The evaluation can be found at: www.hsv.se/rapporter_nyhetsbrev/pdf/ISBN_80_X.pdf (in English)

Royal Institute of Technology (K TH)

At the Royal Institute of Technology there is a project called ”Technology for girls” to introduce women/girls to physics, chemistry and technology. This is part of a larger initiative to introduce children and youngsters (girls and boys) to these fields. The project is a local initiative from the project leader. Girls in Stockholm, 13-14 years old, are offered to participate in the course which is sponsored by the city of Stockholm and the National Agency for Education. The course is very popular and only about half of the applicants are accepted due to lack of space. Students at KTH are tutored by the project leader and then guide the girls in the laboratories. The guidance is both on a scientific and a more personal level. The girls are divided into small groups and perform about 2 experiments per day. Similar courses, but with more theory are given for girls at the age of 17. Most of the girls are very positive and many continue in the field.

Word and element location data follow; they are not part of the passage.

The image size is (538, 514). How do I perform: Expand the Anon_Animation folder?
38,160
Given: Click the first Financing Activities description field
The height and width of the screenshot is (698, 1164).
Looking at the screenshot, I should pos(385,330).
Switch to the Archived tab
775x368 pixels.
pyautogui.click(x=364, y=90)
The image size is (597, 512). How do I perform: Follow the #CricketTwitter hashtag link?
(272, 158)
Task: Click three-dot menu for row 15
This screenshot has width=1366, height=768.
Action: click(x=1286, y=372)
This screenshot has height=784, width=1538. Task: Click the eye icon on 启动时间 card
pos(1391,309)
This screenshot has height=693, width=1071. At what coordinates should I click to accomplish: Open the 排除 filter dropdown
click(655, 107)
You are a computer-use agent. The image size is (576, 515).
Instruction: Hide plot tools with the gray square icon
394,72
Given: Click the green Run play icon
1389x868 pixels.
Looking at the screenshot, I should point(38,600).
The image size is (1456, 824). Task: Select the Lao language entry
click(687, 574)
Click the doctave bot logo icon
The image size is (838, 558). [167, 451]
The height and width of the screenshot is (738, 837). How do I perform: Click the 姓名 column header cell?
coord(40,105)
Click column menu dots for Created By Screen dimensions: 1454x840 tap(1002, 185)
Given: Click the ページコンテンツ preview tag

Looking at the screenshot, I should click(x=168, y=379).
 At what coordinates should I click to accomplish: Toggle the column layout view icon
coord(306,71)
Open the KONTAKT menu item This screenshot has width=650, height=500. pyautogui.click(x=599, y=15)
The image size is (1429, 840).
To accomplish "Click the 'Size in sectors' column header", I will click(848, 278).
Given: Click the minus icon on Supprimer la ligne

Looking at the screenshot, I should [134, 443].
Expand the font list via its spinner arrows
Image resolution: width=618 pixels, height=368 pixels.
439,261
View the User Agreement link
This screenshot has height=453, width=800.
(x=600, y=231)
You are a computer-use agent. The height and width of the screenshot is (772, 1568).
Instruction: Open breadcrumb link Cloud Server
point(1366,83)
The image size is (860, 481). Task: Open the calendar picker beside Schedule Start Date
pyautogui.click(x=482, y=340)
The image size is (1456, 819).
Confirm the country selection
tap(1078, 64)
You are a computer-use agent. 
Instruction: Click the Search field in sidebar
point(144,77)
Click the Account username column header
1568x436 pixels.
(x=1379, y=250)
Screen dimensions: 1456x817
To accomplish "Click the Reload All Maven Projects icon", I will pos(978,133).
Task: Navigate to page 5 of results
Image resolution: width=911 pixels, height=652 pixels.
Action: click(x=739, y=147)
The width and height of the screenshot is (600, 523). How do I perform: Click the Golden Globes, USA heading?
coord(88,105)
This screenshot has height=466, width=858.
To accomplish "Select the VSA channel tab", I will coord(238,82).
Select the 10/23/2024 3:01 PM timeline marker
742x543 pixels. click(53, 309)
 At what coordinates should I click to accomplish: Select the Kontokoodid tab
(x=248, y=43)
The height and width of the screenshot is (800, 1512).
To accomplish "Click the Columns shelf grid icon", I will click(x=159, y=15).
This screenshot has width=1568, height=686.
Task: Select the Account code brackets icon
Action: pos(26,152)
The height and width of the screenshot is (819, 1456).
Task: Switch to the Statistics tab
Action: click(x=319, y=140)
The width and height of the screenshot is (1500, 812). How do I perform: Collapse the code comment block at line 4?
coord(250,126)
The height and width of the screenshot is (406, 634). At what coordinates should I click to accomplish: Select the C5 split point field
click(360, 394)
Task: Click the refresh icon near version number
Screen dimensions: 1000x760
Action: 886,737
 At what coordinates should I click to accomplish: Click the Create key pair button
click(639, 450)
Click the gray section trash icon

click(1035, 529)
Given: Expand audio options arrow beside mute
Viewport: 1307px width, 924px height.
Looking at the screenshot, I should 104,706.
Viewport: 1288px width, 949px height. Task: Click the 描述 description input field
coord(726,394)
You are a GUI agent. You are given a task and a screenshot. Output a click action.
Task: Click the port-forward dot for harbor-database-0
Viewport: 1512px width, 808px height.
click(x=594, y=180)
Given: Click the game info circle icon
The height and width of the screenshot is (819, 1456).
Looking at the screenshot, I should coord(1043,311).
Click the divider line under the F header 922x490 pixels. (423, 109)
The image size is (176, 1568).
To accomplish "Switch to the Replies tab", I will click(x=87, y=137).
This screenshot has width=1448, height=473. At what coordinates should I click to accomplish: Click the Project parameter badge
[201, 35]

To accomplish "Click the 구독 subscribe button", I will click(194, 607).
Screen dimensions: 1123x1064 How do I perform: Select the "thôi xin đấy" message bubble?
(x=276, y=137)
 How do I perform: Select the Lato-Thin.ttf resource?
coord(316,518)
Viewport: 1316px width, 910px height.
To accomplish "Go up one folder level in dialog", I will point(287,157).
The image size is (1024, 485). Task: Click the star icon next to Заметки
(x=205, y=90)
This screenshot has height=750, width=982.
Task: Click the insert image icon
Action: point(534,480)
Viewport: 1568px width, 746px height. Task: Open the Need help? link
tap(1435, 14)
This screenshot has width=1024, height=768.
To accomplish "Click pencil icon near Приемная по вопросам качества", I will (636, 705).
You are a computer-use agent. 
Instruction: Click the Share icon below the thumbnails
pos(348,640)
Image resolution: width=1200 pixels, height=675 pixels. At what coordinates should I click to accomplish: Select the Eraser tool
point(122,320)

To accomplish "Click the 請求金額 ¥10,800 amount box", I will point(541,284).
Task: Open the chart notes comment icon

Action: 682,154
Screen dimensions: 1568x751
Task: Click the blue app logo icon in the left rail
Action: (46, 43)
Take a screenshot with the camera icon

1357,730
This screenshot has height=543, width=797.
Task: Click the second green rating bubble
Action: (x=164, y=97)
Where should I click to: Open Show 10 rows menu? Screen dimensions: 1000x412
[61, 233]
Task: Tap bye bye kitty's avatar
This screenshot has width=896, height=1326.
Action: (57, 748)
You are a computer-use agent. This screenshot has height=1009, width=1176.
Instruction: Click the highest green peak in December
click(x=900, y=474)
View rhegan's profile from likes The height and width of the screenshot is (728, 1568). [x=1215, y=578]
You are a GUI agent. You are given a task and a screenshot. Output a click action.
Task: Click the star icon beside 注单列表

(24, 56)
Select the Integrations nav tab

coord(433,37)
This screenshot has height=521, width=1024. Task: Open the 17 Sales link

KTH has had a mentorship programme for female undergraduate and graduate students for many years. Due to a reorganization this programme has been terminated but there are plans to start a similar programme again, this time for both genders.

Uppsala University

Physics majors undergraduate level 29% womenGraduate students 22% assistant professor 28% Lecturer 13% Professor 3% Professor (chair) 0%

At Uppsala university the department is refunded at a level of 70% for a graduating male Ph.D and 105% for a woman Ph.D.

A network for female physicists, throughout Sweden, was established in Uppsala in 2001. The aim is to have a yearly conference for female physicists. One of the divisions at the physics department has a unique number of 55% women among the graduate students. This in turns attracts female students to the division.

Personal reflections:

The secretary syndrome: women are treated as assistants/secretaries. Female students’ research is not taken as seriously as male students’.

www.fysik.uu.se

Chalmers University of Technology/Göteborg University

Statistics: percent women and (number of women): Undergraduate students 22% (first year)

Graduate students 23% (30)

Assistant professors 13% (3)

Lecturer 9% (4)

Professor 11% (1)

Professor (chair) 17% (4)

Chalmers/Göteborg University have participated in the programme of gender-inclusive projects described above, with the programme ”Scientific Problem Solving”. This programme incorporates studies in mathematics, physics and environmental sciences and has attracted many women. There are also local initiatives from teachers to create courses with ”everyday problems” and these often attract women. The drop-out rate for women has been very low in this programme.